**Text extract**
* begin *

Dear Eric,
Thank you and wishing you season's greetings!
---------------------------------------
Posted through http://www.DSPRelated.com
Reply by Eric Jacobsen●December 25, 20152015-12-25
On Fri, 25 Dec 2015 12:23:52 -0600, "Sharan123" <99077@DSPRelated>
wrote:
>Dear Eric, Steve, et al.
>
>I have few questions related to LTE/OFDM. I have summarized them below.
>I did not kept these questions separate from my previous above to avoid
>confusion ...
>
>1) In the base station downlink, does iFFT step handle
>a) only frequency domain to time domain conversion
>b) it handles OFDM
>c) just a part of OFDM.
>
>I believe, it is a) and b) but want to just make sure ...
It's probably a point-of-view thing, but I think it's c). That's a
fundamental part of what OFDM is, but a) and b) are essentially also
true. Especially a). ;)
>2) During the OFDM symbol period, Tu, the number of periods for each
>sub-carrier is an integer number. Is it 1/2/3 etc. for first/second/third
>etc. sub-carriers?
Just like any FFT, the bin number describes how many integer cycles
there are for that bin over the duration of the transform window.
It's the same in OFDM. That being said, numbers or indices can be
arbitrarily assigned to bins/subcarriers for bookkeeping purposes that
may differ from the usualy signal processing indices. I don't know
whether that is done much in LTE, but that is done in some systems.
>3) I have been thoroughly confused with TTI parameter. What role does this
>play on the PHY layer?
Not much. It is a constant 1ms slice of physical resource that the
MAC can use to keep latency low. The doc I referenced earlier,
https://home.zhaw.ch/kunr/NTM1/literatur/LTE%20in%20a%20Nutshell%20-%20Physical%20Layer.pdf
shows how one TTI is split into resource block quanta, which are the
minimum chunks of assignable phy layer, i.e., 12 subcarrier for 14
symbols. These quanta get filled by the MAC based on traffic demand
for each user, as controlled by the scheduler.

* end *

**Aim of the task**
According to the forum thread on LTE and OFDM, what is the length of the TTI slice of physical resource?

**Source data**
* begin *

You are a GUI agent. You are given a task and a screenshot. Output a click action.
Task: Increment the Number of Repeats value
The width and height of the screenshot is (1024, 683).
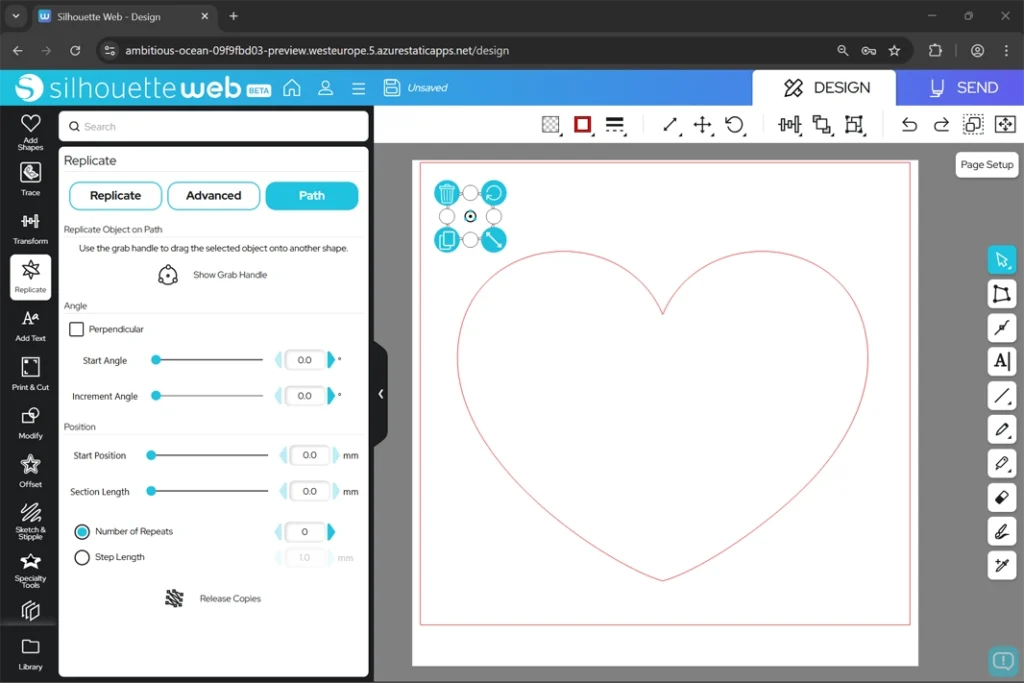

* end *

**Output for this task**
It is a constant 1 ms.